Please considder assigning points if you value my assistance.
Andrew S Willy
Occasional Advisor

Re: AIO 600 performance

Thanks for the replies.

Eli - interestingly, I hadn't noticed this before, our disk drivers are listed as "HP LOGICAL VOLUME SCSI Disk Device". This system was built with the shipped with CD. Are these the wrong drivers?

Patrick - wow! If we're supposed to be at 10-15 IOs and response time under 30ms, the disks are maybe having trouble. Our %disk time avg during a medium utilizatin period (50-70 Mbps) is 112 (I assume they're described in milliseconds in perfmon? %Disk Write Time avg is 54. Avg Disk Read Queue Length is 1.7, however, the it is graphed as if it is in seconds rather than miliseconds. I'm not sure how to interpret that number. Same for Avg Write queue at 2.34.

Robert - I will get back to you with the firmware info.

Thanks to all.
Andrew S Willy
Occasional Advisor

Re: AIO 600 performance

We are using the Smart Array E200i controller, firmware version 1.20.
Andrew S Willy
Occasional Advisor

Re: AIO 600 performance

Our drives are 500 GB. One partition is 2.2 TB, dynamic, spanned across two 1.1 TB logicals.
roberttco
Frequent Advisor
Solution

Re: AIO 600 performance

Thanks for the information. It looks like the P800 is a supported controller for the AIO600 (P/N 381513-B21) and the QuickRestore should work fine. As far as how you have your disks configured, I assume that you need the 2TB of space to create a 2TB iSCSI LUN ? In any event there are a couple problems with dynamic disks. First there is a memory leak in the Microsoft provided dynamic disk VDS provider that is exposed while the Application Storage Manager is running on the systems - in short Dynamic disks are expressly unsupported on AIOs. Secondly, spanning two RAID5 logical disks effectively negates the fault tollerance that you have setup. Unless you can guarentee that no disk I/O ocurrs across the span boundary you might experience data corruption - particularly if a drive fails.
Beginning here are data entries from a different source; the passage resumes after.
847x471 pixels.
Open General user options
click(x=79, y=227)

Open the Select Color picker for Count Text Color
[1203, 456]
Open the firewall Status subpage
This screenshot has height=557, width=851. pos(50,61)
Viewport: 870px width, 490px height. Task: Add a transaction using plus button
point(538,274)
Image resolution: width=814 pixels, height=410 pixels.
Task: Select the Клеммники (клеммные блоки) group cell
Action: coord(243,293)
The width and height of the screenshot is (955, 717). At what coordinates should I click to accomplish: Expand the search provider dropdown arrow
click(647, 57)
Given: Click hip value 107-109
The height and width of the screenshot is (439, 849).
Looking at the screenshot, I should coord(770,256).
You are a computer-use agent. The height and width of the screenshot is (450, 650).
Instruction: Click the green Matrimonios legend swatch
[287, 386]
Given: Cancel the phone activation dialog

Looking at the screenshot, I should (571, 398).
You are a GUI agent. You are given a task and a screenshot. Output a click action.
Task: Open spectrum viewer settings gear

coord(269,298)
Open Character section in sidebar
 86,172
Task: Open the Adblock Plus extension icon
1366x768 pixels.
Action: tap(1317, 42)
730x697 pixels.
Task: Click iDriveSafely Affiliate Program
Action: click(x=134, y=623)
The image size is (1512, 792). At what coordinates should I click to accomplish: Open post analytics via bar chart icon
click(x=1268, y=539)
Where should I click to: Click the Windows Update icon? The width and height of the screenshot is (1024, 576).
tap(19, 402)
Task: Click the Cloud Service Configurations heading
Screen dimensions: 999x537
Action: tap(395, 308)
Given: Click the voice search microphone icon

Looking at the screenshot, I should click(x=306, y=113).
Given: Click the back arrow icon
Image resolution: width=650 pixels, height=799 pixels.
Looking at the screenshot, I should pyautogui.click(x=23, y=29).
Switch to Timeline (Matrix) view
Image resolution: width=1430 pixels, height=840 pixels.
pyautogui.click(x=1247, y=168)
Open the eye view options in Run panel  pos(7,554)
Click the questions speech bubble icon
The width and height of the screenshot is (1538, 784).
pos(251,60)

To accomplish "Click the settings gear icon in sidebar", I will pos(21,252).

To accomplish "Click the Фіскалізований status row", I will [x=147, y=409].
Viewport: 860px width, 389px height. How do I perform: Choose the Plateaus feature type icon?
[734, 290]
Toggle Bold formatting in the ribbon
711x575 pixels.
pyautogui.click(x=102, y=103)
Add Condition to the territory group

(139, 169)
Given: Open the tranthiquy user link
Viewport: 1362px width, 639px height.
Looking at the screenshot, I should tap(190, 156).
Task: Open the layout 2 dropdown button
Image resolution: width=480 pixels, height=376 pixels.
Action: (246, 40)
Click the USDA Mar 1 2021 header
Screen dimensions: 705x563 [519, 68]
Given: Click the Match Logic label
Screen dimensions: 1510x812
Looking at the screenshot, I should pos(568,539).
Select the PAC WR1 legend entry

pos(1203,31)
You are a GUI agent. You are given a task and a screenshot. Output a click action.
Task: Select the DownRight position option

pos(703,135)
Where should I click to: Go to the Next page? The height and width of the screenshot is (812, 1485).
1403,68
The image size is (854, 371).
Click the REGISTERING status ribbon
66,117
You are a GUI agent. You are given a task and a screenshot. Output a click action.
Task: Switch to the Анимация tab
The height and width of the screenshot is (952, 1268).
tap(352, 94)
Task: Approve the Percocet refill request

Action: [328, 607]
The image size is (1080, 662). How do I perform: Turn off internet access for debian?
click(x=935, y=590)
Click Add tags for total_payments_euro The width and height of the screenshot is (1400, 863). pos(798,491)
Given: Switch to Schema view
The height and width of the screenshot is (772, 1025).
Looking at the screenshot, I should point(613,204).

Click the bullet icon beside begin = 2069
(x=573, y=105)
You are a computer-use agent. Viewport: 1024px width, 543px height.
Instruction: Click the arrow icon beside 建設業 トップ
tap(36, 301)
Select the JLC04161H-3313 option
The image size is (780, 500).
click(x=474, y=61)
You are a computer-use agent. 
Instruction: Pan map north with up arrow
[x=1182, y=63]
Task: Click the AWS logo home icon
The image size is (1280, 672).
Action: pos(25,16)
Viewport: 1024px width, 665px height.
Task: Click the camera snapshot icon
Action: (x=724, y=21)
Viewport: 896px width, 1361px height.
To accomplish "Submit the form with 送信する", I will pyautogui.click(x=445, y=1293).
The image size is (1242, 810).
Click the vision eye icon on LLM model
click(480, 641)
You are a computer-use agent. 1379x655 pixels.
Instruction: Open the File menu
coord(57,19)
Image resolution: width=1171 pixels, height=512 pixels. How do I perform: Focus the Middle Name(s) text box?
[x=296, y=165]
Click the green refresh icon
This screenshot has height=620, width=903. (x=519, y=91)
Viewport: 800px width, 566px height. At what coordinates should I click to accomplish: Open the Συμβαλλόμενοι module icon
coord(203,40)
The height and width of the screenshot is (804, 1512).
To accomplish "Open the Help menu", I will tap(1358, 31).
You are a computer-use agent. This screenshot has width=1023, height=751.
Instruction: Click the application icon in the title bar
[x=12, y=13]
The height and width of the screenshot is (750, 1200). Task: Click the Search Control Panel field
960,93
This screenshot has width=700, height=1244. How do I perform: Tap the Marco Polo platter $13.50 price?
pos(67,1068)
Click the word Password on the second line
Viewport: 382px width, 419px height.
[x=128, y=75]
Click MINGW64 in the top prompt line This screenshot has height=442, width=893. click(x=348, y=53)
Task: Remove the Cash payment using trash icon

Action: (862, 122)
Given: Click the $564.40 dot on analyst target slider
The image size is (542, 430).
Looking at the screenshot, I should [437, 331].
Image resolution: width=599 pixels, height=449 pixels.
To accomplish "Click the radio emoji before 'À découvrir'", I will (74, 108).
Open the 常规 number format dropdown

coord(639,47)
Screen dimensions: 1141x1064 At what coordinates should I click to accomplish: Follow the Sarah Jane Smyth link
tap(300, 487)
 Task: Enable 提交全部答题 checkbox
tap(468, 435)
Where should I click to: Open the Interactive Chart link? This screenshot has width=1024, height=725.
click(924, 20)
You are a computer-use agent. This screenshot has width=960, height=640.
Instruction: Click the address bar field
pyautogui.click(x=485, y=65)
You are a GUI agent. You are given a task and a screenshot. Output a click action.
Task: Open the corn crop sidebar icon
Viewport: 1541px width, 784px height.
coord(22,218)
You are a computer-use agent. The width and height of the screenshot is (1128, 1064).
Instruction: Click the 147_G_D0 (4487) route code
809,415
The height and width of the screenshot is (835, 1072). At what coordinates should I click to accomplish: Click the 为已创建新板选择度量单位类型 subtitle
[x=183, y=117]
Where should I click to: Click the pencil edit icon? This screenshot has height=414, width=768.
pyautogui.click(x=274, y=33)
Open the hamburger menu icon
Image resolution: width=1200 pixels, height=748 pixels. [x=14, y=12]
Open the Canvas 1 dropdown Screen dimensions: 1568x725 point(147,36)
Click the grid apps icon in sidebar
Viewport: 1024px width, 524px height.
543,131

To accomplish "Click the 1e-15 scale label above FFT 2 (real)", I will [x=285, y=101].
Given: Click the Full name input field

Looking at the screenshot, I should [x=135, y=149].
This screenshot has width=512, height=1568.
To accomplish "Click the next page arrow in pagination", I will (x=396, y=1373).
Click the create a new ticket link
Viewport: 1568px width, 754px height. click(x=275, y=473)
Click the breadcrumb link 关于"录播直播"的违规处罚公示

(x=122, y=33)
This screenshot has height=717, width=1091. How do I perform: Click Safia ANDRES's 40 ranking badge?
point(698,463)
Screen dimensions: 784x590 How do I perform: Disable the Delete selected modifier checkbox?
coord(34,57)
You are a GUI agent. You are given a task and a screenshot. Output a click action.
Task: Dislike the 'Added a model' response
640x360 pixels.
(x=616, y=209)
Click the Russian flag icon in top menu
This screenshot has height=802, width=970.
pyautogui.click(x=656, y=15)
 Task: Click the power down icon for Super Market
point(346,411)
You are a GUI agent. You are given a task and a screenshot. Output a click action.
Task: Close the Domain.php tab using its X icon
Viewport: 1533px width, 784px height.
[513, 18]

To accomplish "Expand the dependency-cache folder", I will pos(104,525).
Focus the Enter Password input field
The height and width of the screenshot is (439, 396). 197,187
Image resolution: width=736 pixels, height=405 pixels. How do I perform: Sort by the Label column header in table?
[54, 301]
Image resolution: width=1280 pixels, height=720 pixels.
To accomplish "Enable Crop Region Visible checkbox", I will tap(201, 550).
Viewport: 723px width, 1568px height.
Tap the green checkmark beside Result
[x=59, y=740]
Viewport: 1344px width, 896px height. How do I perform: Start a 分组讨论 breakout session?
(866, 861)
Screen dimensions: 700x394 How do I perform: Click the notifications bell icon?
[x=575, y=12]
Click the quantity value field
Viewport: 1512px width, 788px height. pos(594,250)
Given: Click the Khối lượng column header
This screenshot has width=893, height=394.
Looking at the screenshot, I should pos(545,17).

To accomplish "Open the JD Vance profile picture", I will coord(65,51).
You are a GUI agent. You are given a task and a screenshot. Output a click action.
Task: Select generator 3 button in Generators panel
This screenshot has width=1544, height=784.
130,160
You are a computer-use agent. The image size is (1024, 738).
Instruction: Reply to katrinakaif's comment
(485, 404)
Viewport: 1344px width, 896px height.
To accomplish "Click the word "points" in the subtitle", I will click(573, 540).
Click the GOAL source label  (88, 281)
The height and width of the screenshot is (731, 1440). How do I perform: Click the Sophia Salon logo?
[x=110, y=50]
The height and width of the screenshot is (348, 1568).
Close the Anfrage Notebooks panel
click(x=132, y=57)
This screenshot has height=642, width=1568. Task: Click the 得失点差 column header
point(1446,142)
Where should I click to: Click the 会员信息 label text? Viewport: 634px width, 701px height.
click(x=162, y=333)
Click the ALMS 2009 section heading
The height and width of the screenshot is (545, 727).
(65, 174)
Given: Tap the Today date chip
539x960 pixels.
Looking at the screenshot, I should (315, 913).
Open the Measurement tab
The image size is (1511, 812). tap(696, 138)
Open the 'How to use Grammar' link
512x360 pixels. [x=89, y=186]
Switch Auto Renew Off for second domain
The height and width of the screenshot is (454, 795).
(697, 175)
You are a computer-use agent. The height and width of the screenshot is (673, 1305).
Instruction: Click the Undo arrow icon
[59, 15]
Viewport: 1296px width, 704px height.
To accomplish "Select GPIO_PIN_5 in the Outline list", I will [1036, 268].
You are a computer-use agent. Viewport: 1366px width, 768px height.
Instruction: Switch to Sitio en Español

I do not know how you have disks configured but I suspect that the two logical disks reside on the same physical drives so if you encountered two drive failures, all of your data would be lost - not just half of the spanned disk. I would be happy to discuss your options further on the phone if you would like. If you would like to do this, please call HP support and then post the call number to this forum so that I can lookup your contact information to contact you.
Please considder assigning points if you value my assistance.
Andrew S Willy
Occasional Advisor

Re: AIO 600 performance

If I have two logical drives on the same physical disks, I would lose all of my data if two drives fail whether or not my logicals are spanned, wouldn't I?

We aren't committed to disk spanning, in fact I wish I hadn't done it to begin with, however moving off 1+ TB to break the span and start over with basic disks would be a large undertaking -- especially since our AIO is performing so poorly.

I'm on with HP support now to get a case number. Will post it when I get it.
Andrew S Willy
Occasional Advisor

Re: AIO 600 performance

And thanks for offering to call, I appreciate it!